Nothing in the records that follow should differ once you have copied them out.

____

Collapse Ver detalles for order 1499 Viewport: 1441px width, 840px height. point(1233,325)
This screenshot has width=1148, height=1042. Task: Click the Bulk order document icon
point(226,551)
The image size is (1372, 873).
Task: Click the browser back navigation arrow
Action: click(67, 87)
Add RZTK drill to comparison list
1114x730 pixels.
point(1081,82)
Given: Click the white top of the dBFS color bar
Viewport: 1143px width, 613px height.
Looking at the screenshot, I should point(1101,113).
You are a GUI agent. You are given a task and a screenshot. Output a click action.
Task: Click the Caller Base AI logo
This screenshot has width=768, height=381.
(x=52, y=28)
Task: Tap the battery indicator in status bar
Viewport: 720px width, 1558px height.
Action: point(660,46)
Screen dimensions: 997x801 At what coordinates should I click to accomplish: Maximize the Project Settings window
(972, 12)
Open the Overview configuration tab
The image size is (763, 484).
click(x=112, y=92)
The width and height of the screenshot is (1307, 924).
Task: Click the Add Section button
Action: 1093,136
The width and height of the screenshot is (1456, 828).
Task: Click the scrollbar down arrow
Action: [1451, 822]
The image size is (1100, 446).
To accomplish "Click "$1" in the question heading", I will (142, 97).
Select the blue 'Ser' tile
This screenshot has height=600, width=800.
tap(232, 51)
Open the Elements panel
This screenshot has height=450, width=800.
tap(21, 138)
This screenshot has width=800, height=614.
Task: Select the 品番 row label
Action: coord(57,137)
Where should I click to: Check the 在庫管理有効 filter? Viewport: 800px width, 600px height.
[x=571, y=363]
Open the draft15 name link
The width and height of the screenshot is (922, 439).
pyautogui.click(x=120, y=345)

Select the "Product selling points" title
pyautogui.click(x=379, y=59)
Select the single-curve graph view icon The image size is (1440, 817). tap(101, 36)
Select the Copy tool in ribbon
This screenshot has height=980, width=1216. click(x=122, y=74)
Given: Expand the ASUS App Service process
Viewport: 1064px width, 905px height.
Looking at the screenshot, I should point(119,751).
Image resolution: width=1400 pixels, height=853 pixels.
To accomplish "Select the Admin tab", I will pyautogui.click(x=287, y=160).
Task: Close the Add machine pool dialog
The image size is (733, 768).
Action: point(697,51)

____

## Reply to the task
Collapse Ver detalles for order 1499 Viewport: 1441px width, 840px height. point(1233,325)
This screenshot has width=1148, height=1042. Task: Click the Bulk order document icon
point(226,551)
The image size is (1372, 873).
Task: Click the browser back navigation arrow
Action: click(67, 87)
Add RZTK drill to comparison list
1114x730 pixels.
point(1081,82)
Given: Click the white top of the dBFS color bar
Viewport: 1143px width, 613px height.
Looking at the screenshot, I should point(1101,113).
You are a GUI agent. You are given a task and a screenshot. Output a click action.
Task: Click the Caller Base AI logo
This screenshot has width=768, height=381.
(x=52, y=28)
Task: Tap the battery indicator in status bar
Viewport: 720px width, 1558px height.
Action: point(660,46)
Screen dimensions: 997x801 At what coordinates should I click to accomplish: Maximize the Project Settings window
(972, 12)
Open the Overview configuration tab
The image size is (763, 484).
click(x=112, y=92)
The width and height of the screenshot is (1307, 924).
Task: Click the Add Section button
Action: 1093,136
The width and height of the screenshot is (1456, 828).
Task: Click the scrollbar down arrow
Action: [1451, 822]
The image size is (1100, 446).
To accomplish "Click "$1" in the question heading", I will (142, 97).
Select the blue 'Ser' tile
This screenshot has height=600, width=800.
tap(232, 51)
Open the Elements panel
This screenshot has height=450, width=800.
tap(21, 138)
This screenshot has width=800, height=614.
Task: Select the 品番 row label
Action: coord(57,137)
Where should I click to: Check the 在庫管理有効 filter? Viewport: 800px width, 600px height.
[x=571, y=363]
Open the draft15 name link
The width and height of the screenshot is (922, 439).
pyautogui.click(x=120, y=345)

Select the "Product selling points" title
pyautogui.click(x=379, y=59)
Select the single-curve graph view icon The image size is (1440, 817). tap(101, 36)
Select the Copy tool in ribbon
This screenshot has height=980, width=1216. click(x=122, y=74)
Given: Expand the ASUS App Service process
Viewport: 1064px width, 905px height.
Looking at the screenshot, I should point(119,751).
Image resolution: width=1400 pixels, height=853 pixels.
To accomplish "Select the Admin tab", I will pyautogui.click(x=287, y=160).
Task: Close the Add machine pool dialog
The image size is (733, 768).
Action: point(697,51)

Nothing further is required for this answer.